■ **Task objective**:
The answer is a stretch of the material below, returned exactly: the line containing "Click the patterned", the line containing "Task: Click the Recent Comments heading", and all lines between.

··· Record extracts

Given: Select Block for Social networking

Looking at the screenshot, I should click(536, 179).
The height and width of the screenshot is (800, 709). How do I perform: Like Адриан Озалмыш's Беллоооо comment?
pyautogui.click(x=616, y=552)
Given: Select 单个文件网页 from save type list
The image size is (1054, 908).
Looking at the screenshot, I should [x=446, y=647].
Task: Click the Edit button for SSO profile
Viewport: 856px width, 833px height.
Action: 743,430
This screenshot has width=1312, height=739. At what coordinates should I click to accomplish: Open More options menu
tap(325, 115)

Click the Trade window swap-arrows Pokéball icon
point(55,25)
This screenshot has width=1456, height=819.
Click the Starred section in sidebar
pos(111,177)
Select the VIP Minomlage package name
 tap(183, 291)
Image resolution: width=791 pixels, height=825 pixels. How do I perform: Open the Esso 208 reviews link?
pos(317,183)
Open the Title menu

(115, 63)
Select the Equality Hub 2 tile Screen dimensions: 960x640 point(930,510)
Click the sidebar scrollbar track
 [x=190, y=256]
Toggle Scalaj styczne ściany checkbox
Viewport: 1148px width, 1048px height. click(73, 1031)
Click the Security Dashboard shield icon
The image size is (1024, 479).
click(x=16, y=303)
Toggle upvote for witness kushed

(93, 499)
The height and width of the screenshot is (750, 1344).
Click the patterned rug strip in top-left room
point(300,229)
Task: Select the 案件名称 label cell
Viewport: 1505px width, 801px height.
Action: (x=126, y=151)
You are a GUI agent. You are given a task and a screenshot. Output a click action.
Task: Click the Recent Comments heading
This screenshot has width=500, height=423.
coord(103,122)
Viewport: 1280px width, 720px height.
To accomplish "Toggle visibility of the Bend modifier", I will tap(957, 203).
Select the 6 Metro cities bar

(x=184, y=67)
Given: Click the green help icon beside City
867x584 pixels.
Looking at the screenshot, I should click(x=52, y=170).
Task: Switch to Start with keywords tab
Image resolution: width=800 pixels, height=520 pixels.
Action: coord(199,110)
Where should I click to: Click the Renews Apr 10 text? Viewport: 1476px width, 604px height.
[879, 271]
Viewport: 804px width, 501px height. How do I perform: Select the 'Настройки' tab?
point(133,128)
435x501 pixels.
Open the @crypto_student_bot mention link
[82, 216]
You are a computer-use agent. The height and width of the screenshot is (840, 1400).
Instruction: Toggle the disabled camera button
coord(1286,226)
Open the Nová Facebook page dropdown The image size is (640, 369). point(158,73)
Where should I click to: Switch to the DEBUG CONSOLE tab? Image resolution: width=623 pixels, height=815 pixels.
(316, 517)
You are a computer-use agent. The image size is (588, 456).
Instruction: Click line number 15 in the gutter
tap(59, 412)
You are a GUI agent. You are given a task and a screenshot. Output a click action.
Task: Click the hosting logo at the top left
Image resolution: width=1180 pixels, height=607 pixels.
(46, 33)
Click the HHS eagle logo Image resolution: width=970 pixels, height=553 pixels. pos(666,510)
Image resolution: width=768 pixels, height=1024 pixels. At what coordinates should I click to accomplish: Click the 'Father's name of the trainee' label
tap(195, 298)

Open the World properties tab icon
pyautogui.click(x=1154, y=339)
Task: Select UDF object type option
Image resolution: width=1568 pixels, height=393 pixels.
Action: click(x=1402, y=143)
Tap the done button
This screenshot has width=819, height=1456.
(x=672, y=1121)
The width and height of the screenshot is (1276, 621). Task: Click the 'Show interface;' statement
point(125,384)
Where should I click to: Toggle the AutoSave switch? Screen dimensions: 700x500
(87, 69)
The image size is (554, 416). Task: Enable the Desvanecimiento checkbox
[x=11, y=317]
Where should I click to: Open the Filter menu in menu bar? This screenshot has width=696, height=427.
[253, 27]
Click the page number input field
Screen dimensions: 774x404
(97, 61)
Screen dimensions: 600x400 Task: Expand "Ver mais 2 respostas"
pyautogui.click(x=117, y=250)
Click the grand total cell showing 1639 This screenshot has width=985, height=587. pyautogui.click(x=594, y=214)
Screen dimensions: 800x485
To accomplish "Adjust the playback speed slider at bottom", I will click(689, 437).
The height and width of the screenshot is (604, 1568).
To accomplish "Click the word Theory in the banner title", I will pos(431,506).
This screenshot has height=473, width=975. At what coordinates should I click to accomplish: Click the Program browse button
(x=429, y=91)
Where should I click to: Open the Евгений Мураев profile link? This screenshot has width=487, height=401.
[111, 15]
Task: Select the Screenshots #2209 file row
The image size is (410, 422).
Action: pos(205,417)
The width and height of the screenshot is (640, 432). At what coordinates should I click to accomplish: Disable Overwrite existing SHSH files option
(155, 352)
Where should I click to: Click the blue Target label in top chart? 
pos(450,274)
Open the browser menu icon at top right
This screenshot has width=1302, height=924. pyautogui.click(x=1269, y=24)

······

■ **Finished task**:
Click the patterned rug strip in top-left room
point(300,229)
Task: Select the 案件名称 label cell
Viewport: 1505px width, 801px height.
Action: (x=126, y=151)
You are a GUI agent. You are given a task and a screenshot. Output a click action.
Task: Click the Recent Comments heading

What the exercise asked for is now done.